TASKS AND EXERCISES:
• A. Answer these questions about the thread on HBase as a file repository:
(i) Whom does Daniel thank for a response in his message dated 2017-03-31?
(ii) According to Vladimir, what role should HBase play in storing files?
(iii) Up to how many blocks do the datanodes appear to tolerate?
• B. Revise the passage of the thread on HBase as a file repository between "You are viewing" and "HBase offers already.", inclusive, replacing "MOBs" with "MOB tables".

You are viewing a plain text version of this content. The canonical link for it is here.
Posted to user@hbase.apache.org by Daniel Jeliński <dj...@gmail.com> on 2017/04/03 09:23:46 UTC

Re: HBase as a file repository

Hi Vlad,
That looks a lot like what MOBs do today. While it could work, it seems
overly complicated compared to implementing a custom hbase client for what
HBase offers already.
Thanks,
Daniel

2017-03-31 19:25 GMT+02:00 Vladimir Rodionov <vl...@gmail.com>:

> Use HBase as a file system meta storage (index), keep files in a large
> blobs on hdfs, have periodic compaction/cleaning M/R job
> to purge deleted files. You can even keep multiple versions of files.
>
> -Vlad
>
> On Thu, Mar 30, 2017 at 11:22 PM, Jingcheng Du <du...@gmail.com> wrote:
>
> > Hi Daniel,
> >
> > I think it is because the memory burden in both clients and servers.
> > If we have a row with large size, we have to have a hfile block with a
> > large size which will heavy the burden of the block cache if the data
> block
> > would be cached. And in scanning, both region servers and clients will
> take
> > many memories to cache the rows.
> > As you know HBase uses memstore to store data before flushing them to
> > disks. A heavy write load will lead to more flush and compaction with
> rows
> > in larger sizes than small ones.
> >
> > Actually we don't have hard limitation in code for the data size, you can
> > store data that is larger than 10MB. You can try it if it works for you.
> >
> > Regards,
> > Jingcheng
> >
> > 2017-03-31 12:25 GMT+08:00 Daniel Jeliński <dj...@gmail.com>:
> >
> > > Thank you Ted for your response.
> > >
> > > I have read that part of HBase book. It never explained why objects
> over
> > > 10MB are no good, and did not suggest an alternative storage medium for
> > > these.
> > >
> > > I have also read this:
> > > http://hbase.apache.org/book.html#regionserver_sizing_rules_of_thumb
> > > And yet I'm trying to put 36TB on a machine. I certainly hope that the
> > > number of region servers is the only real limiter to this.
> > >
> > > I tried putting files larger than 1MB on HDFS, which has a streaming
> API.
> > > Datanodes started complaining about too large number of blocks; they
> seem
> > > to tolerate up to 500k blocks, which means that average block size has
> to
> > > be around 72MB to fully utilize the cluster and avoid complaining
> > > datanodes.
> > >
> > > On the surface it seems that I should conclude that HBase/HDFS is no
> good
> > > for NAS replacement and move on. But then, the HBase API currently
> seems
> > to
> > > be the only thing getting in my way.

RECORDED DATA:
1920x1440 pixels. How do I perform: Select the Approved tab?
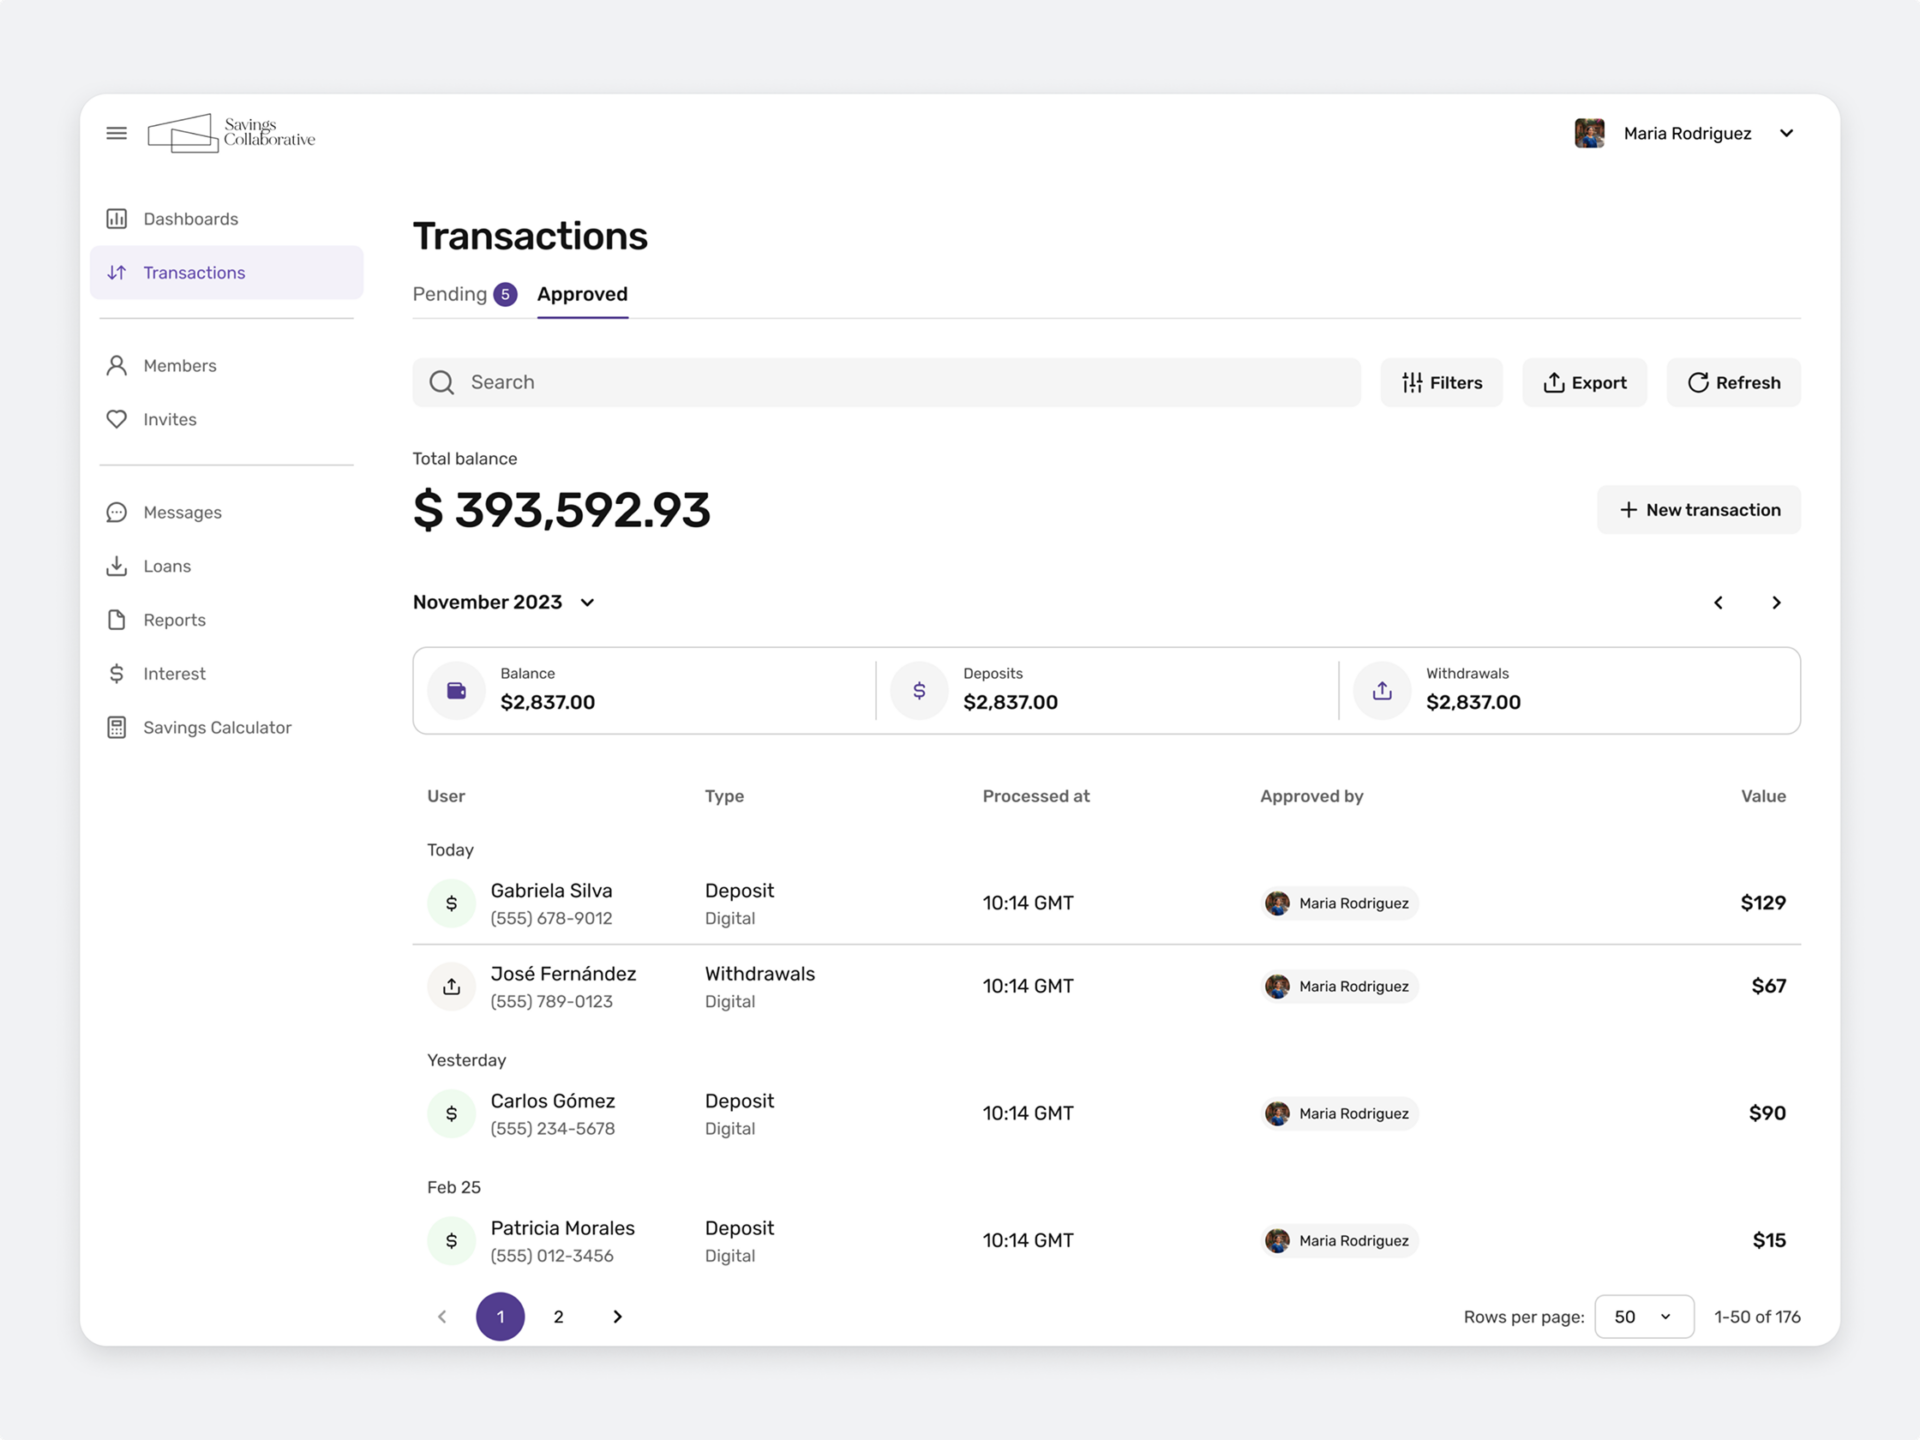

SOLUTIONS FOR EACH TASK:
• A.
(i) Ted.
(ii) HBase should serve as a file system meta storage (an index), with the files kept in large blobs on HDFS.
(iii) Up to 500k blocks.

• B.
You are viewing a plain text version of this content. The canonical link for it is here.
Posted to user@hbase.apache.org by Daniel Jeliński <dj...@gmail.com> on 2017/04/03 09:23:46 UTC

Re: HBase as a file repository

Hi Vlad,
That looks a lot like what MOB tables do today. While it could work, it seems
overly complicated compared to implementing a custom hbase client for what
HBase offers already.